During the first quarter of 2019, RTI incurred $9.0 million in
non-recurring pre-tax acquisition and integration costs related
primarily to its acquisition of Paradigm Spine LLC. During the
first quarter of 2018, the company incurred $1.8 million of
non-recurring charges.
Net loss applicable to common shares was $9.1 million, or $0.14
per fully diluted common share in the first quarter of 2019,
compared to net loss applicable to common shares of $1.9 million,
or $0.03 per fully diluted common share in the first quarter of
2018. As outlined in the reconciliation tables that follow,
excluding the impact of the acquisition and integration charges,
Adjusted Net Income applicable to common shares was $0.5 million,
or $0.01 per fully diluted common share in the first quarter of
2019 compared to $0.5 million, or $0.01 per fully diluted common
share, in the first quarter of 2018.
Adjusted earnings before interest, taxes, depreciation and
amortization (Adjusted EBITDA), for the first quarter of 2019 was
$6.6 million, or 10% of revenues, compared with $7.8 million, or
11% of revenues for the first quarter of 2018. The decline in
Adjusted EBITDA was primarily driven by increased patent litigation
costs and operating expenses resulting from accelerating growth due
to incremental operating costs from the acquisition of Paradigm
Spine completed in early March of 2019, and partially offset by
gross margin expansion associated with the efforts to reduce
complexity and increase operational excellence initiated during
2018.
Fiscal 2019 Outlook
Based on our recent financial results and current business
outlook, the Company confirms the following financial guidance for
2019:
- The Company expects full year revenues in the range of
approximately $325 million to $335 million, representing
approximately 15% to 19% growth over the prior year.

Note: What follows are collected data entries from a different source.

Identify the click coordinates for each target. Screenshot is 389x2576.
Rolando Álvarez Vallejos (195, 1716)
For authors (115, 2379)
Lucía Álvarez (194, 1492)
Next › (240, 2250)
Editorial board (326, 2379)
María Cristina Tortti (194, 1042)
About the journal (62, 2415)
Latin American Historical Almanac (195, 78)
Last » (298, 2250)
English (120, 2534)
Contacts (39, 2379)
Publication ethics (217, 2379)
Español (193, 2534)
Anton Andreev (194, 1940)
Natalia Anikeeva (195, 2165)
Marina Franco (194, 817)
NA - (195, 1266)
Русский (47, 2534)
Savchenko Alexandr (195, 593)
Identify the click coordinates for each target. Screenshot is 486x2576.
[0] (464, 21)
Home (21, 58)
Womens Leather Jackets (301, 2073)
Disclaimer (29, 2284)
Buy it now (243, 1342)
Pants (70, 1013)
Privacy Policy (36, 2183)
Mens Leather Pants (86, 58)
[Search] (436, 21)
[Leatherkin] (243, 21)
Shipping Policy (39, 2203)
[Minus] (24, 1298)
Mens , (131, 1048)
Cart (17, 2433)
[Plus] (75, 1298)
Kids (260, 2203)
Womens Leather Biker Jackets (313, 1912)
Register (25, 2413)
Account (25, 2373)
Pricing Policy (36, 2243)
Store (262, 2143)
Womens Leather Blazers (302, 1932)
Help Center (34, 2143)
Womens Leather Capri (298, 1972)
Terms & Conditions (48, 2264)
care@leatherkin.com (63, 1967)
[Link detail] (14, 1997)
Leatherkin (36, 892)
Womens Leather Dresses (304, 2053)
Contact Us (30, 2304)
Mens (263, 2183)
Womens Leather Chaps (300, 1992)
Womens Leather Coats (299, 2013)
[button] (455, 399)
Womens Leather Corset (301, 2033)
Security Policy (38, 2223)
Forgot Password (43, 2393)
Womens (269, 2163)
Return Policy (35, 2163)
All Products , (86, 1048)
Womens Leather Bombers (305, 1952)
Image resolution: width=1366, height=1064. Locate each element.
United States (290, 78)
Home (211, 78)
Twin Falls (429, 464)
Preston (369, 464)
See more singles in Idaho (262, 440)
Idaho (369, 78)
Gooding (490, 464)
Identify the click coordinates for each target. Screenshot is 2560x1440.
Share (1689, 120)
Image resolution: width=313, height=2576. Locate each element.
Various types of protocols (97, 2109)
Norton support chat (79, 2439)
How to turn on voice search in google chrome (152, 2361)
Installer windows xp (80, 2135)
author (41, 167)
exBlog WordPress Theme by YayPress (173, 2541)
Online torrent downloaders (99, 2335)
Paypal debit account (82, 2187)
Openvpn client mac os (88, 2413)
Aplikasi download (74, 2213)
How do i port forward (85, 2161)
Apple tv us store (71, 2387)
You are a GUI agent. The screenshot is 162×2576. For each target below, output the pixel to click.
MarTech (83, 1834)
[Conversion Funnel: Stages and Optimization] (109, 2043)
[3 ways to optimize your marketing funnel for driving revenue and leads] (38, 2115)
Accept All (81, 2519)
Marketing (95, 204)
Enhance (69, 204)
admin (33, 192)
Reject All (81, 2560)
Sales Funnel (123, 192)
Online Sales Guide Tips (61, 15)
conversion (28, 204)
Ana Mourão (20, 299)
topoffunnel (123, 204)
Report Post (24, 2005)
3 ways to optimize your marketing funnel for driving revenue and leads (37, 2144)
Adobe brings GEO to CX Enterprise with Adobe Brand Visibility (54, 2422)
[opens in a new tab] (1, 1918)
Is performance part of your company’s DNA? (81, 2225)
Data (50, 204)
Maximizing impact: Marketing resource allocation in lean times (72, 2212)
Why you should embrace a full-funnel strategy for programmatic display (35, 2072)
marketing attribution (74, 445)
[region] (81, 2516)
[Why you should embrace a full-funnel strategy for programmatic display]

- The Company expects full year Adjusted EBITDA to be in the
range of approximately $36 million to $40 million, representing
approximately 7% to 19% growth over the prior year.
The Company noted that guidance is based on the following
assumptions:
- Relatively stable economic and market conditions and regulatory
environment;
- Ongoing positive impacts from efforts to reduce complexity and
implement operational excellence;
- The successful integration of Paradigm Spine which closed in
early March 2019 and a positive EBITDA contribution from Paradigm
Spine;
- Sustained favorable reimbursement from private payors;
and,
- The successful ongoing transition from map3® to ViBone®.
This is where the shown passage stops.